DATA SHOWN:
★ ★ ★ ★

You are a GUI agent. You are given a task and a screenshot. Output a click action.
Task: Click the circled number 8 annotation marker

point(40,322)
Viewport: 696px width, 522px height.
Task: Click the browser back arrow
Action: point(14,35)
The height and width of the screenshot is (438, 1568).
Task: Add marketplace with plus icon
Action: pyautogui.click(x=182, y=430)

★ ★ ★ ★

ABOUT THIS EXERCISE:
Line by line, transcribe the material above without leaving anything out.

ANSWER FOR THE TASK:
You are a GUI agent. You are given a task and a screenshot. Output a click action.
Task: Click the circled number 8 annotation marker

point(40,322)
Viewport: 696px width, 522px height.
Task: Click the browser back arrow
Action: point(14,35)
The height and width of the screenshot is (438, 1568).
Task: Add marketplace with plus icon
Action: pyautogui.click(x=182, y=430)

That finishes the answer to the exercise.